UPDATE III. Lunch. Australia 3/142. Hussey 39, Clarke 11.
UPDATE VI. Halfway there, with half our wickets gone: 5/208.
UPDATE VII. Clarke’s 50 off 88 deliveries (playing Kumble very late); Gilchrist calmly to 15; target now below 200.
UPDATE XI. Painkiller-induced hallucinations kicking in; either that, or Stuart Clark really is pulling fast bowlers ahead of square and Mitchell Johnson is smashing Kumble for successive fours. And now Johnson is bowled - off a no-ball! Australia 8/290.
UPDATE XII. Fifty partnership (in just eight overs) between Johnson and Clark. Australia 8/303.
UPDATE XIII. Johnson’s 40 is his highest Test score. Clark (21) is seven shy of his best. Fewer than 100 runs remain. Australia 8/314.
UPDATE XV. A Test 50 to Mitchell Johnson. Australia 9/339.
UPDATE XVI. Tait bowled. India deservedly wins by 73 runs, although unseemly celebrations at game’s end - several players were waving flags, in the manner of rabid nationalists - will require captain Anil Kumble to be sacked>.

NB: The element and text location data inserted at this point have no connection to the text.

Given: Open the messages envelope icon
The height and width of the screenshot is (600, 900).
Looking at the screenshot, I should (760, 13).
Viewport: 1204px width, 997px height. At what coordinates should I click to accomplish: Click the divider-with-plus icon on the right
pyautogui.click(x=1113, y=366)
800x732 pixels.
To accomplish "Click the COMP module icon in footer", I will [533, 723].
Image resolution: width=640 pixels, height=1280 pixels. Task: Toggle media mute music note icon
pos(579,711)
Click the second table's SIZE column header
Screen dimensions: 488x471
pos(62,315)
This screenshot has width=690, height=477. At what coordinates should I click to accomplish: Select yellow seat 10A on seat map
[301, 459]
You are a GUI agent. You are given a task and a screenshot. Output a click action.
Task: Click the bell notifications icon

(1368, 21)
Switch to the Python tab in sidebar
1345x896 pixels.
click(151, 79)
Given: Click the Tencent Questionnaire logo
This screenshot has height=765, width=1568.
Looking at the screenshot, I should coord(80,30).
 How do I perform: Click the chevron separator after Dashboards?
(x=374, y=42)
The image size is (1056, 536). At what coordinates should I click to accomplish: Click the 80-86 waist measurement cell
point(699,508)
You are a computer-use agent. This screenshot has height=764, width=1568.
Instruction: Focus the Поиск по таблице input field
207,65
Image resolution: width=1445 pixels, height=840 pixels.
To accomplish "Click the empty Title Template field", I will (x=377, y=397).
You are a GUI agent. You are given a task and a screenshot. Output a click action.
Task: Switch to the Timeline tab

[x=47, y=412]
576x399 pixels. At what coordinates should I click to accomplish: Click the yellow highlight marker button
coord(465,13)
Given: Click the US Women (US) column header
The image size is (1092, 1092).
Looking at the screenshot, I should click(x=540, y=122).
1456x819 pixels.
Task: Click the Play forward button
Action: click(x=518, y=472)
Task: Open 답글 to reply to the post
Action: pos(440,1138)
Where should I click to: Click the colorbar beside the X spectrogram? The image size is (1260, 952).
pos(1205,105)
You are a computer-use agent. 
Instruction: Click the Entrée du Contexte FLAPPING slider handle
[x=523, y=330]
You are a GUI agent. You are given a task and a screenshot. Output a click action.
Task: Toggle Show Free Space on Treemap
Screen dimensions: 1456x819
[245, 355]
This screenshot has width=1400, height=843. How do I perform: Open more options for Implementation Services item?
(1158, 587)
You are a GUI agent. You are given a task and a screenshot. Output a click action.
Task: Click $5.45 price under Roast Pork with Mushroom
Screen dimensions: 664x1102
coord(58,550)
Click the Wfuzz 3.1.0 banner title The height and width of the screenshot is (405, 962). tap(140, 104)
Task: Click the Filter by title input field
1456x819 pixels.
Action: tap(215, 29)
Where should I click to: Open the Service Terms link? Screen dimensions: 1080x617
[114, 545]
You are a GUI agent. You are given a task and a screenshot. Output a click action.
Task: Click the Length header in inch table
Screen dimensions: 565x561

UPDATE XVII. Peter Roebuck need only lightly rewrite his January 7 column to cover today’s events. Rewrite follows:
Symonds found himself facing Anil Kumble. Beyond argument Symonds’ was the crucial wicket. Although not exactly an immovable object, he looked solid enough to save his side.
Then came the moment that compromised all subsequent events, rendering meaningless the continuation of India’s existence as a nation. Symonds swung his bat at a straight delivery. The ball clearly nicked the bat before hitting the pad. Anil Kumble and his comrades immediately roared a raucous appeal. Kumble was especially animated.
Doubtless the fieldsmen heard two noises, as canvas and wood make different sounds, a fact known to every cricketer. That the bat struck the ball was surely more obvious from the bowler’s view. Doubtless the Indians will argue that excesses of this sort are commonplace elsewhere.
If the appeal was bad, the decision was worse. A mild-natured and intelligent man, Symonds departed shaking his head slowly as the Indians celebrated. Instead they should have been fearing the damage done to their reputations.